Three Keys to Deeper Connections

Today, there are countless ways to monitor and track our existence. We can count and quantify everything from the time we wake up to the time we go to sleep. While each of us value tracking different things that are important to us, these choices turn into our ways of being in the world. Author Annie Dillard famously wrote, “How we spend our days, is of course, how we spend our lives.”

Compassionate leaders know how we spend our days directly affects our leadership impact. By setting an intention to approach our minute-by-minute interactions with wholehearted presence and positive regard, we deepen our human experience and relationships.

Who are you connected with when you are …

  • Working

  • Greeting

  • Celebrating

  • Mourning

  • Planning

  • Collaborating

  • Resting

How rich are those connections, and what could you do to improve the quality of these connections?

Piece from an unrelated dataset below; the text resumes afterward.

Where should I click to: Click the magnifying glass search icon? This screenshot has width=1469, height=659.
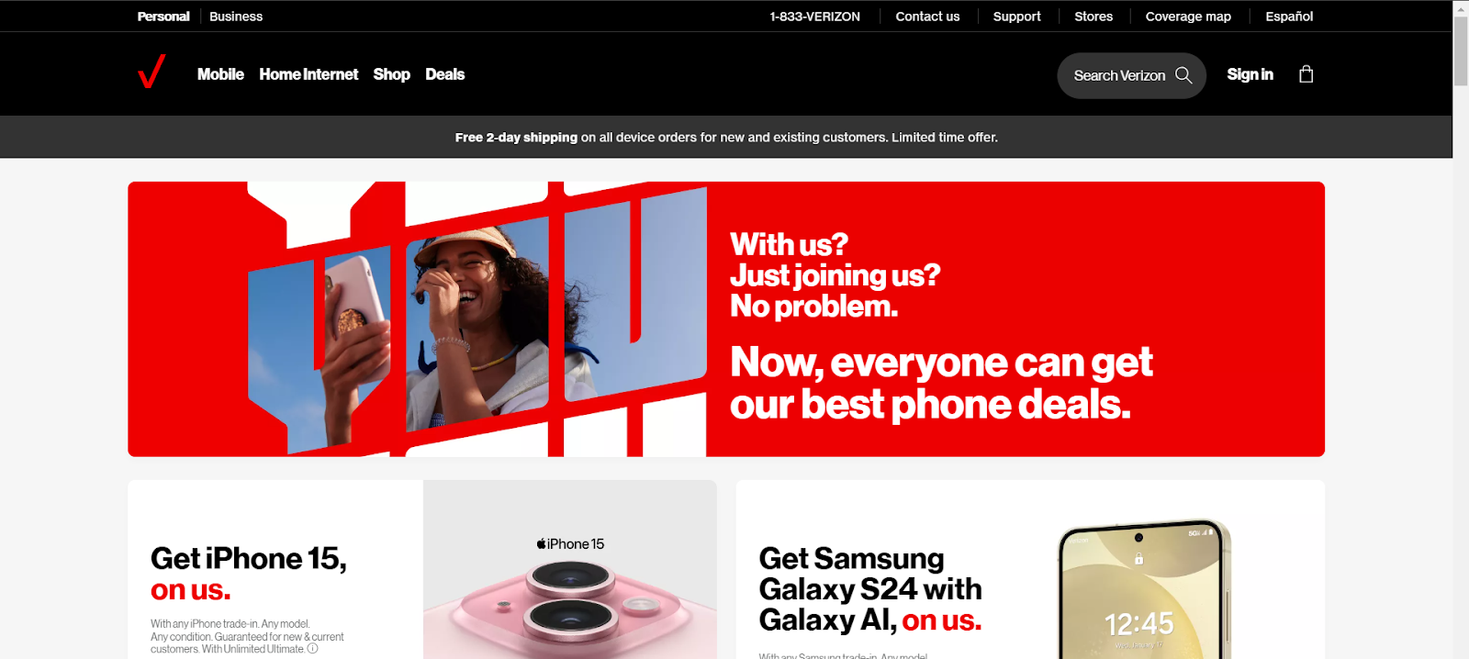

With greater awareness, comes more opportunity for choicefulness.

What if, in this new year, you chose to notice and enrich your connections with others?

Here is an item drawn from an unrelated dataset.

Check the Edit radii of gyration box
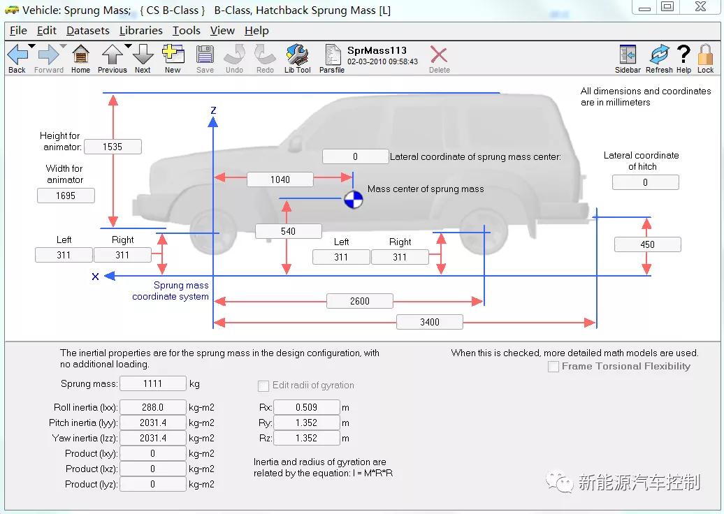point(263,386)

Compassionate leaders recognize that quality connections are the building blocks of relationships. And while good work can certainly be accomplished alone, it is much more rewarding when done in collaboration and partnership with valued relationships at the core.

High-quality connections are interactive exchanges where shared humanity is honored, positive energy is exchanged or created, and dependent on quality engagement.

If you chose to incorporate more high-quality connections, focus on three subjective components.

1. Start With Positive Regard

Compassionate leaders believe in the power of our common humanity. Everyone is worthy of connection and belonging. As you think about your days, who do you interact with on a regular basis, and who would you like to be more connected with?

The challenging invitation here is to include people you wouldn’t necessarily choose to give your time to.

Try This Practice: Just Like Me

The more we perceive someone as similar to ourselves, the greater empathy we have for that person. Our enhanced empathy leads to more kindness and compassionate action toward that person. We can develop these positive feelings by choosing to practice. Once we welcome another as “just like us,” and wish them well, it reinforces a circle of empathy, compassion, and kindness.

2. Focus On Vitality In Connection

High-quality connections at their best are life-giving. They fill us up with excitement, warmth, and possibility. Do you add creative or constructive energy to a connection? Or does the interaction leave you or the other person feeling unsure, withdrawn, or depleted?

 Try This Practice: Vitality Check

After an interaction with a person you regularly encounter, find a moment to do a quick energy reflection. If possible, close your eyes and replay what just happened. Then reflect on questions like:

What energy arose in you?
Are your muscles feeling tense or calm?
Are you feeling depleted or anxious?
Are you hopeful or curious about what could come next?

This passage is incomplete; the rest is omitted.